I was building a Scrapy spider when I hit a weird situation. The website had an API endpoint that returned JSON data, but Scrapy kept trying to parse it as HTML.
I spent hours trying to make Scrapy work with the API. Then I realized I could just use Python's requests library inside my spider. Problem solved in 5 minutes.
Sometimes Scrapy isn't the right tool for every single request. Let me show you when and how to use requests inside Scrapy.
What is Python Requests?
requests is a simple Python library for making HTTP requests.
Think of it like this:
- Scrapy = A complete factory with assembly line, workers, quality control
- requests = A simple tool you hold in your hand
Sometimes you need the whole factory. Sometimes you just need the simple tool.

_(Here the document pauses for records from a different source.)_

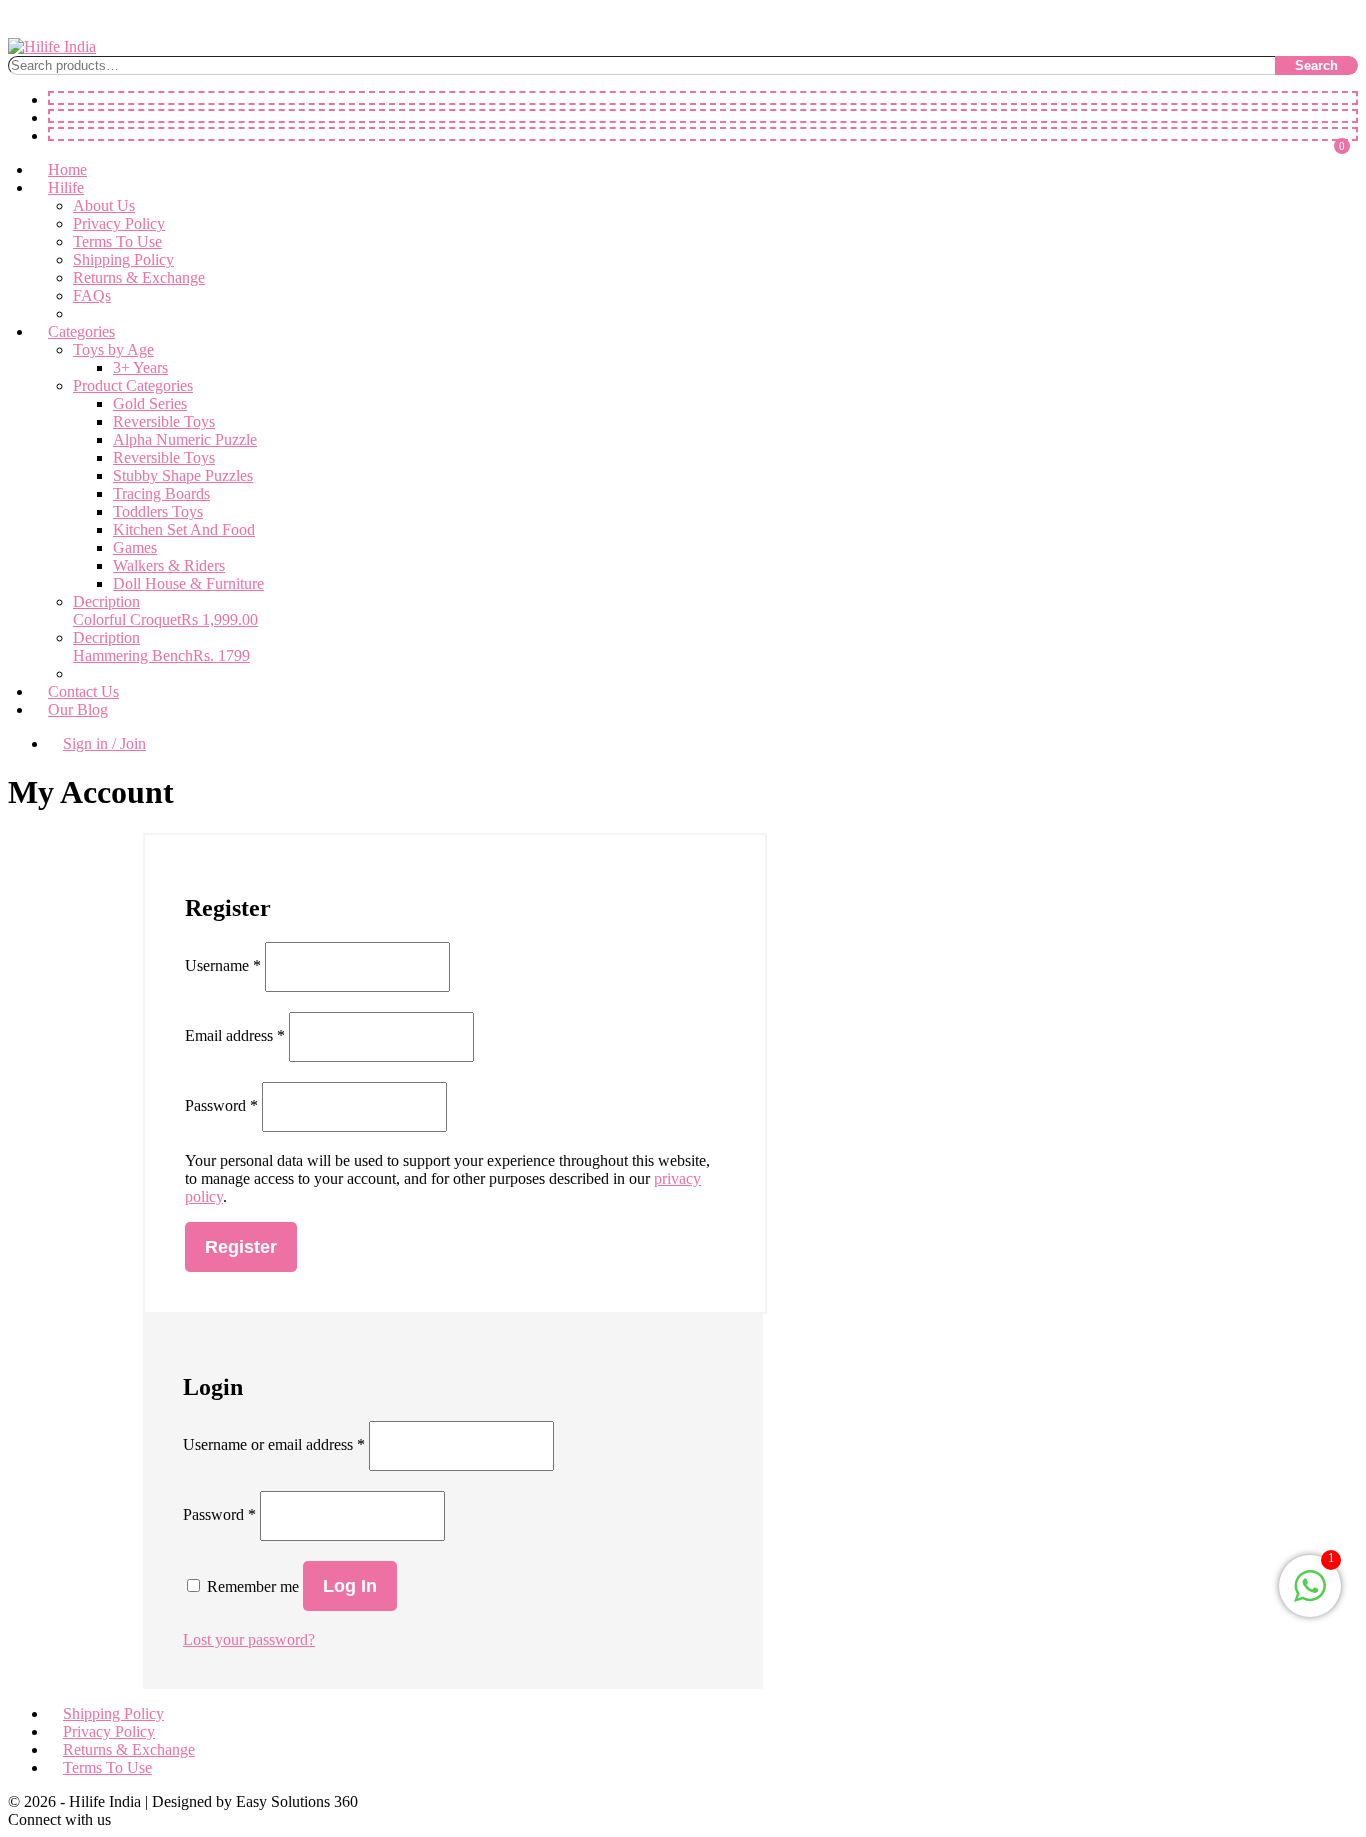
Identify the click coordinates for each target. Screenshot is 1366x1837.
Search (1316, 65)
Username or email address (274, 1444)
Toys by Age (113, 349)
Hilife (66, 187)
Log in (350, 1586)
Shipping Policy (123, 259)
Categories (81, 331)
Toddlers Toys (158, 511)
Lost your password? (249, 1639)
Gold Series (150, 403)
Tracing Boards (161, 493)
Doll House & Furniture (188, 583)
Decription (106, 601)
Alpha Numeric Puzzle (185, 439)
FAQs (92, 295)
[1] (1310, 1596)
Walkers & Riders (169, 565)
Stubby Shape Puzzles (183, 475)
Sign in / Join (104, 743)
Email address (235, 1035)
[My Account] (703, 116)
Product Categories (133, 385)
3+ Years (140, 367)
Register (241, 1247)
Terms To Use (117, 241)
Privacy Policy (119, 223)
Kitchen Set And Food (184, 529)
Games (135, 547)
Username (223, 965)
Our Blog (78, 709)
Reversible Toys (164, 421)
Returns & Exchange (139, 277)
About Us (104, 205)
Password (219, 1514)
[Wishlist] (703, 98)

Why Use Requests Inside Scrapy?
Reason 1: API Calls
Some websites have APIs that return pure JSON (no HTML).
Problem with Scrapy:
def parse(self, response):
data = response.json() # Works, but awkward
Easier with requests:
import requests
def parse(self, response):
api_data = requests.get('https://api.example.com/data').json()
# Clean JSON, easy to use
Reason 2: Authentication APIs
Login endpoints often need specific formatting.
Problem:
Scrapy's FormRequest can be complex for APIs.
Solution:
import requests
# Simple API login
response = requests.post(
'https://example.com/api/login',
json={'username': 'user', 'password': 'pass'}
)
token = response.json()['token']
Much simpler!
Reason 3: External Data Sources
You need data from a different website while scraping.
Example:
- Scraping products from Website A
- Need to check prices on Website B's API
- Want to do both in one spider
def parse(self, response):
product_name = response.css('.product-name::text').get()
# Quick API check on different site
price_api = f'https://pricecheck.com/api?product={product_name}'
external_price = requests.get(price_api).json()['price']
yield {
'name': product_name,
'external_price': external_price
}
Reason 4: File Downloads
Downloading files (PDFs, images) is simpler with requests.
import requests
# Download PDF
pdf_url = 'https://example.com/report.pdf'
pdf = requests.get(pdf_url)
with open('report.pdf', 'wb') as f:
f.write(pdf.content)
Easier than using Scrapy's file pipeline for one-off downloads.
When to Use What?
Use Scrapy When:
- Scraping multiple pages
- Following pagination
- Need robots.txt respect
- Want automatic retries
- Need rate limiting
- Crawling whole websites
Use requests When:
- Single API call
- Quick external check
- Downloading single file
- Simple authentication
- Testing endpoints
- One-off requests
Use Both When:
- Scrapy for main scraping
- requests for API calls
- Best of both worlds!
Basic Example: requests Inside Scrapy
Simple API Call
import scrapy
import requests
class ApiSpider(scrapy.Spider):
name = 'api'
start_urls = ['https://example.com/products']
def parse(self, response):
for product in response.css('.product'):
product_id = product.css('::attr(data-id)').get()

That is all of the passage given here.